Yemen’s transitional period
Now that we are in transition, there are three major concerns:
The efficiency of the coalition government and whether yesterday’s enemies will today be able to work together as a team.
The ability of president-to-be Abdu Rabo Mansour Hadi to control a country that is experiencing armed conflict and with military forces still in the hands of the old regime.
Infrastructure, corruption and the rule of law.
In spite of the fragile and illegitimate parliament we have resurrected, the next phase will be one of ministers and not parliamentarians. This is dangerous, as it means there is no mechanism given to the people by which they can participate in the shaping of their future – outside of political parties, that is.
This also means that the independent youth and any other groups in society have no one to truly represent them and respond to their needs.

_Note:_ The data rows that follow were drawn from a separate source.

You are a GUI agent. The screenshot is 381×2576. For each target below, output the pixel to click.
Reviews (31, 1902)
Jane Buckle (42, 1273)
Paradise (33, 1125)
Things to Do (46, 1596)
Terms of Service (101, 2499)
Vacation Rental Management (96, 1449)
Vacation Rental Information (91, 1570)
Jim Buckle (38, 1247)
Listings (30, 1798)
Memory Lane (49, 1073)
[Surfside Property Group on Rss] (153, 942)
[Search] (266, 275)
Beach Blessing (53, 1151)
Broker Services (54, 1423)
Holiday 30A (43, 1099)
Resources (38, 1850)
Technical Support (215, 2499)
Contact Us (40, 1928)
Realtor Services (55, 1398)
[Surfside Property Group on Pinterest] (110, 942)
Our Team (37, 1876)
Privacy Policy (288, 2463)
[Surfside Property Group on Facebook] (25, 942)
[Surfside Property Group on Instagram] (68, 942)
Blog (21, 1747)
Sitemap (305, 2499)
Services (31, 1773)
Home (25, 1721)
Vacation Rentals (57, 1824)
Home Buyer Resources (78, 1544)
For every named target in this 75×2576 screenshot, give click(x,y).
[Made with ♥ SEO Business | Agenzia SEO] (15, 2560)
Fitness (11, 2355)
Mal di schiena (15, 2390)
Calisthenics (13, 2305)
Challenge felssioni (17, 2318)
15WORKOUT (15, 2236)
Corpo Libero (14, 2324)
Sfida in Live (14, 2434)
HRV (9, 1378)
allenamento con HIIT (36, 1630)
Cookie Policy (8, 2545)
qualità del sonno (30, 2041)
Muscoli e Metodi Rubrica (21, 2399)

The various ministers whose names are bandied about must be able to handle this stage’s demands in practice. Otherwise, Yemen is a lost cause. It may sound scary but the truth is that the fate of Yemen’s development, both today and tomorrow, lies in the hands of the 30 ministers.
As for security – or the lack thereof – along comes the second concern. How strong is Hadi? And will he be able to direct military and security institutions in a coordinated, constructive way? The most alarming concern regards the issue of trust and the wounded egos of various military leaders. Who has won and to what degree will be a matter to be proven, one way or the other. This is why we have been witnessing killings since the president signed the power transfer deal on Wednesday.
Finally, there are issues that matter to the general public: daily concerns such as power cuts, bills, jobs, safety and so on. Such things are not treated as urgent matters in the new government’s plans. They will be dealt with, as they say, accordingly.
The point is that although Yemenis adjust and keep on adjusting to hardships, they are also very fickle-minded and easy to mobilize. Whether it is ignorance or the lack of a sense of belonging to one nation, this much is clear from the actions and words of many Yemenis across the country.
Just yesterday I was told that some youths in the south have made up their minds to join either the secessionist parties or Al-Qaeda, simply because these entities would give them a cause and involvement – precisely what they aren’t being given through state institutions or policies.
Yemenis are currently living in a state of uncertainty. We know that we are not Egypt because, at least, the entire world has reached some kind of an agreement on Yemen. But we are also not Egypt because Yemen’s many political players are known figures.
We as citizens know what to expect from our politicians because we understand their motivations. We know what we need because we suffer from what we lack. Until true participation becomes reality, such knowledge – though bitter – is just about all we’ll have.